Zaten okumuş, özgürlük ve eşitlik gibi kavramlara az da olsa destek veren her insan ayetleri dönemin koşulları vb şeklinde yorumlarla yumuşatmaya çalışıyor. Dönemin Kuran'ı kol kesmeyi hak görmüş, şimdi ne yapacağız? Yine bu ayeti okuyup yorumlayanın beynine bakmayacak mıyız? İster, Kuran değiştirilemez diyen radikallerden olur ister ılımlı takılır. Yani, Kuran bulunduğu haliyle tamamiyle yetersizdir. Sayfalarca açıklama ve ek yoruma ihtiyaç duyar.

8 yaşında ki kız hakkında sana onlarca söylediğinin tersi şeklinde olayı yorumlayan din adamı söyleyebilirim.
Diyelim ki miras konusu söylediğin şekilde işliyordu, (ki bana göre tersi bir durumu, yani kadınında yönetici, idare eden, sorumlu olan kişi olma olasılığını göze almalı, buna ilişkin gerekirse başka bir ayetde kaleme almalıydı, zor değil, bir sıra fazla tutardı) o halde o dönemin sonlanmasıyla işi bitmeliydi. Ek bir açıklamaya ihtiyaç duymadan Kuran'dan sonuç çıkarabiliyor muyuz? Hayır. Alim, ulema vb lazım. Ki her biri diğerini mürted ilan etmiş. Sırf Ali ile Osman arasında ki düşmanlık bile, Peygamber ile İslam'ın da öldüğünü anlamak için yeterli.

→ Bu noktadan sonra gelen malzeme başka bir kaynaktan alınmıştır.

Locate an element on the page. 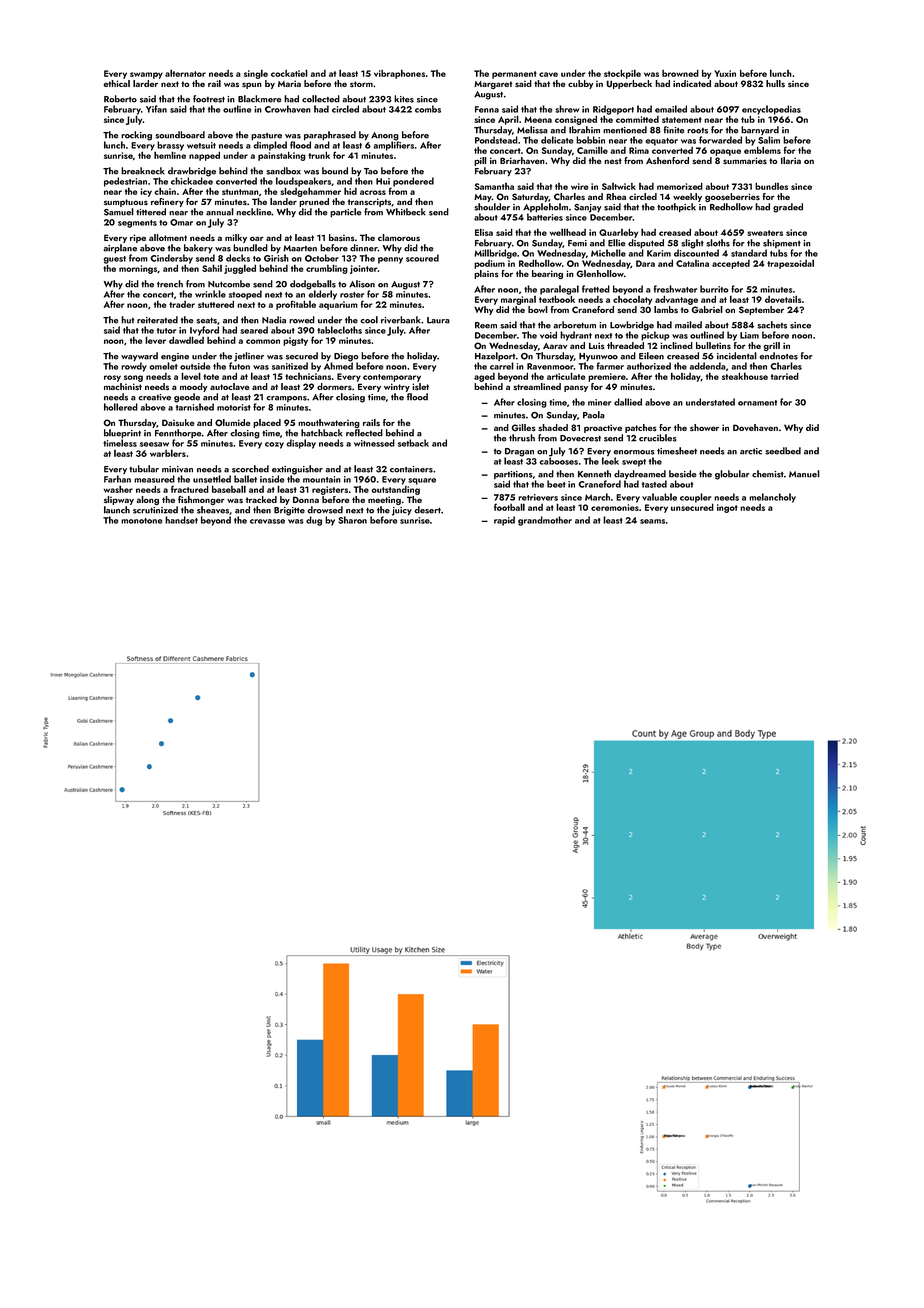 The width and height of the document is (924, 1308). Dovehaven is located at coordinates (755, 427).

Buluğ çağı felan bilmem ben. 8 yaşında ki bir çocuk, çocuktur. Gerektiğinde "idealist" bir insan gibi gösterilen peygamber bunu bilmeliydi.
Üstelik, bir de emirler daha yüce olan makamdan, Tanrı'dan geliyor. Ben ondan kutsal, ön görü sahibi olmasını beklerdim. En azından bir on yıl sonrasını hesaplayabilmeliydi. Kitabının her elde farklı bir cisme bürüneceğini, yazdığı, sözde dönemin şartlarına getirilen kuralların recme, asılıp kesilmeye vardığını, insanların suçsuz yere öldürüldüğünü kestirebilmeliydi.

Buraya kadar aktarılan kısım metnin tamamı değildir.